## Text shown
Altogether, the MXNetR package is highly flexible, while supporting both multiple CPUs and multiple GPUs. It has a shortcut to build standard feed-forward networks, but also grants flexible functionality to build more complex, customized networks such as CNN LeNet.

Package “darch”

The darch package (darch 2015) implements the training of deep architectures, such as deep belief networks, which consist of layer-wise pre-trained restricted Boltzmann machines. The package also entails backpropagation for fine-tuning and, in the latest version, makes pre-training optional.

Training of a Deep Belief Network is performed via darch() function.

Sample call:

darch  <- darch(train.x, train.y,                 rbm.numEpochs = 0,                 rbm.batchSize = 100,                 rbm.trainOutputLayer = F,                 layers = c(784,100,10),                 darch.batchSize = 100,                 darch.learnRate = 2,                 darch.retainData = F,                 darch.numEpochs = 20 )

This function takes several parameters with the most important ones as follows:

  • x – input data
  • y – target data
  • layers – vector containing one integer for the number of neurons in each layer (including input and output layers)

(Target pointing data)
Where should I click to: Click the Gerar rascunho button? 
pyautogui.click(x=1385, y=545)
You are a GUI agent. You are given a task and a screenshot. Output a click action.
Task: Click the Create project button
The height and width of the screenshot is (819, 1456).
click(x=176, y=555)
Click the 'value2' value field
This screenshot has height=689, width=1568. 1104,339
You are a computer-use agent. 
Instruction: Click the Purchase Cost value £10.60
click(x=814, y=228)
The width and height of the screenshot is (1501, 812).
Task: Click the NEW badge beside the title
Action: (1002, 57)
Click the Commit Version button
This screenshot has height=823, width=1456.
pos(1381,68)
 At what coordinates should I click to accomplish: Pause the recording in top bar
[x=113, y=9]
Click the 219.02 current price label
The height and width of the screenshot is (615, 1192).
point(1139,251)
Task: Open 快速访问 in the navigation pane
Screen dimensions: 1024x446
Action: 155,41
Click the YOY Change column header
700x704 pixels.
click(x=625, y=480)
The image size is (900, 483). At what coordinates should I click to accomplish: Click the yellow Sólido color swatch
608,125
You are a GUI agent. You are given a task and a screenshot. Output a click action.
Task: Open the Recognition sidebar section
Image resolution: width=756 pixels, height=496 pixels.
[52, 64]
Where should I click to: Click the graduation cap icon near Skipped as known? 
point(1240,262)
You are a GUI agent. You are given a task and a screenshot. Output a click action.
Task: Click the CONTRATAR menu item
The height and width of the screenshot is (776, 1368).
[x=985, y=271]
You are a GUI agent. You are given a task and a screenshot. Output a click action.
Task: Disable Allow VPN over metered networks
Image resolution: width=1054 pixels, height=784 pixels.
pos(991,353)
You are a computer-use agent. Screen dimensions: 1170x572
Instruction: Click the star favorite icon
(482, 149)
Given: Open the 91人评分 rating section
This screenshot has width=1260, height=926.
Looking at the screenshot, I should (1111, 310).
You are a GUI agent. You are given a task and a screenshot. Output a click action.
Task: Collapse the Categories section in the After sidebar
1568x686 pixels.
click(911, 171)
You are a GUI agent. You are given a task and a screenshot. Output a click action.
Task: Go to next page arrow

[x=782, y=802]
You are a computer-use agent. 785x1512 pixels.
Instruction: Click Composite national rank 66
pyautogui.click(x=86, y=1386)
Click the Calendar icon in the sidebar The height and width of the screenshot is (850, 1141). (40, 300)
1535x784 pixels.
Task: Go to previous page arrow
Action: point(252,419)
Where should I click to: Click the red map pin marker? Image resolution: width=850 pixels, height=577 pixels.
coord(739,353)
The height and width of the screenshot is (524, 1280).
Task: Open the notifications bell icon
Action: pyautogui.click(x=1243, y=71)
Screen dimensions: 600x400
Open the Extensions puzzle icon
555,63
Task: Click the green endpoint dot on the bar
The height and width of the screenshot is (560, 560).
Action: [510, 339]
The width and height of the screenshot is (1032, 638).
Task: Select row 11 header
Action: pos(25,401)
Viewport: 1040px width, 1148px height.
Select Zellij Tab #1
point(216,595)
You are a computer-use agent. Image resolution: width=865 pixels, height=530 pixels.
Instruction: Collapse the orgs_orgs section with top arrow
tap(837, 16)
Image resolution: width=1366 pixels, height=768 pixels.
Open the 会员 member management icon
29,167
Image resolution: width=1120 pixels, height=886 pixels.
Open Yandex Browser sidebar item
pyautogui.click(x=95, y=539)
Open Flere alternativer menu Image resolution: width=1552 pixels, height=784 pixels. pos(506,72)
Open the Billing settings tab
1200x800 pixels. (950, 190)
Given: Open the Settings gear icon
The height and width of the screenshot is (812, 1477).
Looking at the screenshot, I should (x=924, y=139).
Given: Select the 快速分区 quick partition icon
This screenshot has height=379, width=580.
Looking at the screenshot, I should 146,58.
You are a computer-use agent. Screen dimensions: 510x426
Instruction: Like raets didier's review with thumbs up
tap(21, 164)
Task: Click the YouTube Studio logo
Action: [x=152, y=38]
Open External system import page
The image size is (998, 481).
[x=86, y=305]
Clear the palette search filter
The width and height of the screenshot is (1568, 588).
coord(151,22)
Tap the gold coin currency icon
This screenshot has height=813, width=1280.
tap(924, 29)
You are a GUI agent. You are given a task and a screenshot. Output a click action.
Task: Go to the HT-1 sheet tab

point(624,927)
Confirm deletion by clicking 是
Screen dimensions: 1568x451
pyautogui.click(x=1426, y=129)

## What you will do
[1] Give the lines of the records from the start through the line containing "[x=113, y=9]" as a JSON list of strings, one string per line, skipping blank lines.
[2] Carry the text about the darch package onward from the point where it stops.
The records have no connection to the text about R deep learning packages.

## Replies
[1]
[
  "Where should I click to: Click the Gerar rascunho button? ",
  "pyautogui.click(x=1385, y=545)",
  "You are a GUI agent. You are given a task and a screenshot. Output a click action.",
  "Task: Click the Create project button",
  "The height and width of the screenshot is (819, 1456).",
  "click(x=176, y=555)",
  "Click the 'value2' value field",
  "This screenshot has height=689, width=1568. 1104,339",
  "You are a computer-use agent. ",
  "Instruction: Click the Purchase Cost value £10.60",
  "click(x=814, y=228)",
  "The width and height of the screenshot is (1501, 812).",
  "Task: Click the NEW badge beside the title",
  "Action: (1002, 57)",
  "Click the Commit Version button",
  "This screenshot has height=823, width=1456.",
  "pos(1381,68)",
  " At what coordinates should I click to accomplish: Pause the recording in top bar",
  "[x=113, y=9]"
]

[2]
  • rbm.batchSize – pre-training batch size
  • rbm.trainOutputLayer – boolean used in pre-training. If true, the output layer of RBM is trained as well
  • rbm.numCD – number of full steps for which contrastive divergence is performed
  • rbm.numEpochs – number of epochs for pre-training
  • darch.batchSize – fine-tuning batch size
  • darch.fineTuneFunction– fine-tuning function
  • darch.dropoutInput – dropout rate on the network input
  • darch.dropoutHidden – dropout rate on the hidden layers
  • darch.layerFunctionDefault – default activation function for DBN, available options are {'sigmoidUnitDerivative', 'binSigmoidUnit', 'linearUnitDerivative', 'linearUnit', 'maxoutUnitDerivative', 'sigmoidUnit', 'softmaxUnitDerivative', 'softmaxUnit', 'tanSigmoidUnitDerivative', 'tanSigmoidUnit' }
  • darch.stopErr – stops training if the error is smaller or equal than a threshold
  • darch.numEpochs – number of epochs for fine-tuning
  • darch.retainData – boolean, indicates weather to store the training data in darch instance after training

Based on the previous parameters, we can train our model resulting in an object darch. We can later apply this to a test dataset test.x to make predictions. In that case, an additional parameter type specifies the output type of the prediction. For example, it can be ‘raw’ to give probabilities, ‘bin’ for binary vectors and ‘class’ for class labels. Finally, the prediction is made when calling predict() as follows:

predictions <- predict(darch, test.x, type="bin")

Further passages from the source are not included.